# 2.5: Accessing a Data Frame

- Page ID
- 4406

We access the individual elements in a data frame using square brackets to identify a specific cell. For instance, the following accesses the data in the cell in row 15, column 12:

```
> int92.dat[15,12]
[1] 180
```

We can also access cells by name by putting quotes around the name:

```
> int92.dat["71","perf"]
[1] 105.1
```

This expression returns the data in the row labeled `71`

and the column labeled `perf`

. Note that this is not row 71, but rather the row that contains the data for the processor whose name is `71`

.

We can access an entire column by leaving the first parameter in the square brackets empty.
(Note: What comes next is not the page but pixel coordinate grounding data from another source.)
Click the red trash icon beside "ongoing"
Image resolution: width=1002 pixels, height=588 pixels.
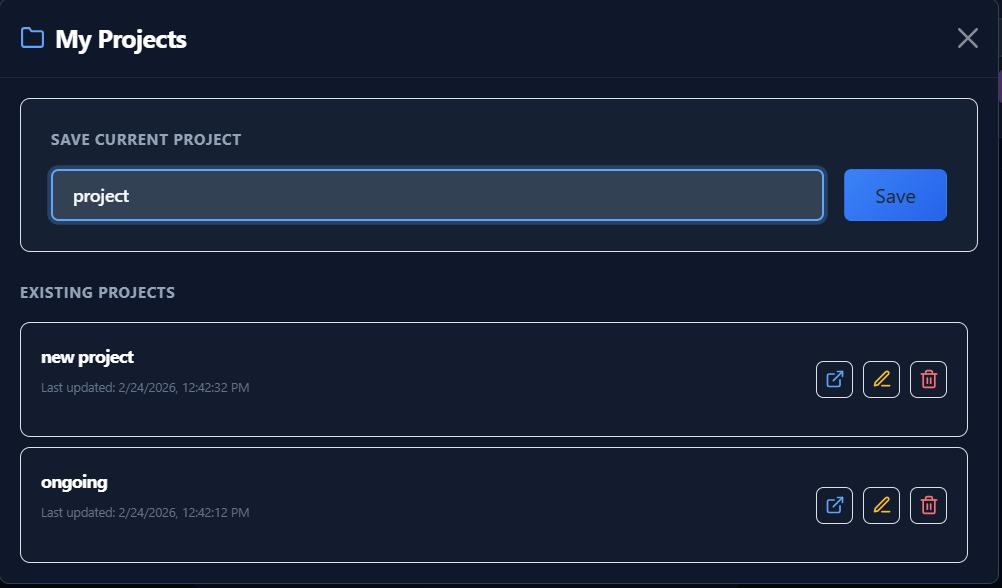point(928,505)
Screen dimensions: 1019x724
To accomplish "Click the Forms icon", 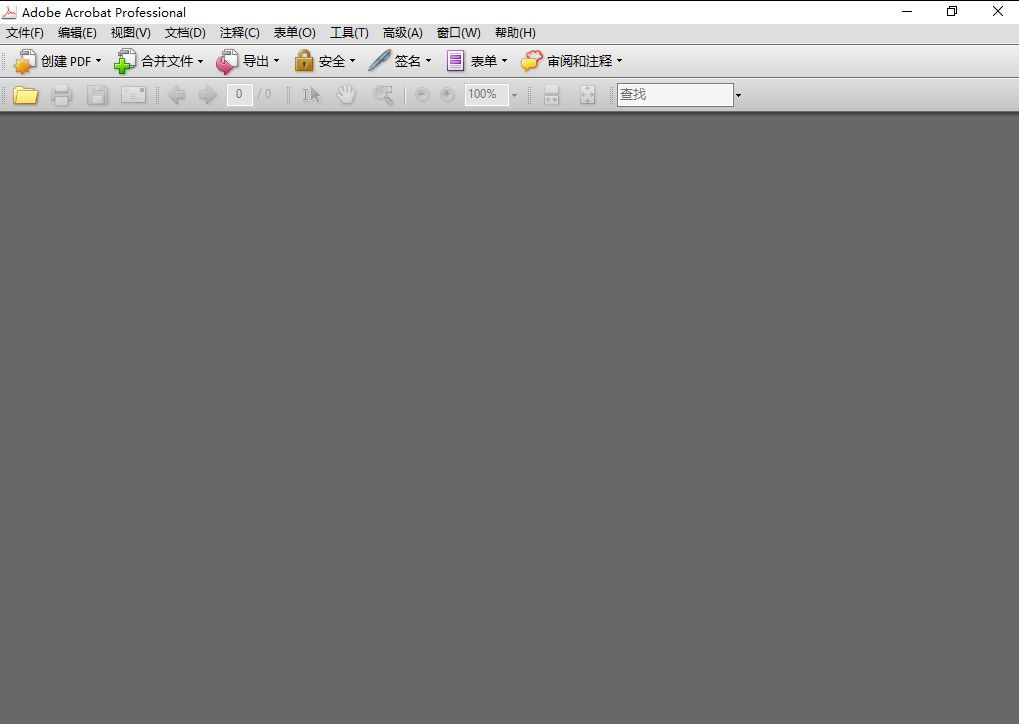I will click(455, 61).
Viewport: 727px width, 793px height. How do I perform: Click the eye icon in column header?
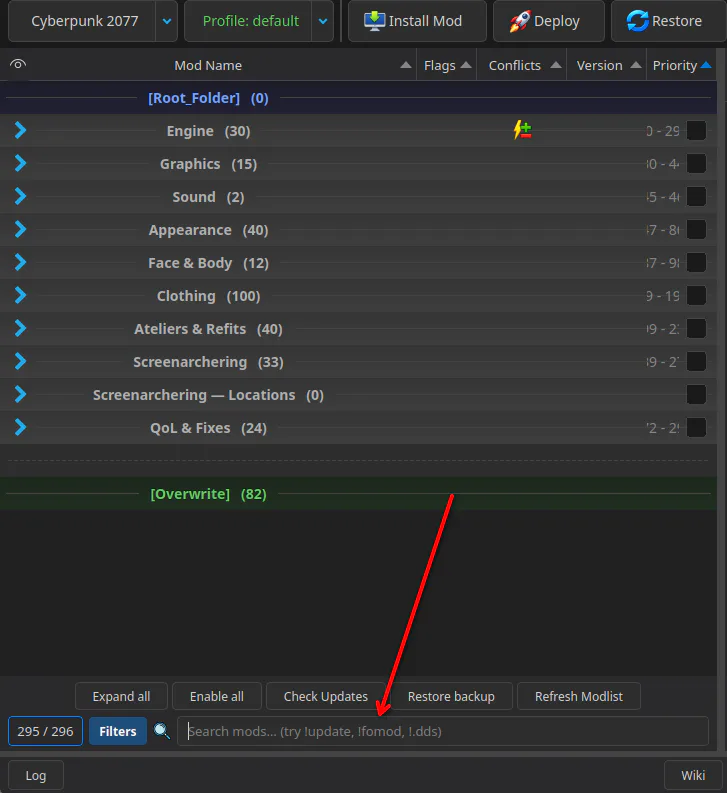18,64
For instance, the following prints the value in every row for the column labeled `clock`

:

```
> int92.dat[,"clock"]
[1] 100 125 166 175 190 ...
```

Similarly, this expression prints the values in all of the columns for row 36:

```
> int92.dat[36,]
nperf perf clock threads cores ...
36 13.07378 79.86399 80 1 1 ...
```

The functions nrow() and ncol() return the number of rows and columns, respectively, in the data frame:

```
> nrow(int92.dat)
[1] 78
> ncol(int92.dat)
[1] 16
```

Because R functions can typically operate on a vector of any length, we can use built-in functions to quickly compute some useful results. For example, the following expressions compute the minimum, maximum, mean, and standard deviation of the `perf`

column in the `int92.dat`

data frame:

```
> min(int92.dat[,"perf"])
[1] 36.7
> max(int92.dat[,"perf"])
[1] 366.857
> mean(int92.dat[,"perf"])
[1] 124.2859
> sd(int92.dat[,"perf"])
[1] 78.0974
```

This square-bracket notation can become cumbersome when you do a substantial amount of interactive computation within the R environment. R provides an alternative notation using the $ symbol to more easily access a column. Repeating the previous example using this notation:

```
> min(int92.dat$perf)
[1] 36.7
> max(int92.dat$perf)
[1] 366.857
> mean(int92.dat$perf)
[1] 124.2859
> sd(int92.dat$perf)
[1] 78.0974
```

This notation says to use the data in the column named `perf`

from the data frame named `int92.dat`

. We can make yet a further simplification using the `attach`

function. This function makes the corresponding data frame local to the current workspace, thereby eliminating the need to use the potentially awkward $ or square-bracket indexing notation. The following example shows how this works:

> attach(int92.dat) > min(perf) [1] 36.7 > max(perf) [1] 366.857 > mean(perf) [1] 124.2859 > sd(perf) [1] 78.0974

To change to a different data frame within your local workspace, you must first detach the current data frame:

```
> detach(int92.dat)
> attach(fp00.dat)
> min(perf)
[1] 87.54153
> max(perf)
[1] 3369
> mean(perf)
[1] 1217.282
> sd(perf)
[1] 787.4139
```

Now that we have the necessary data available in the R environment, and some understanding of how to access and manipulate this data, we are ready to generate our first regression model.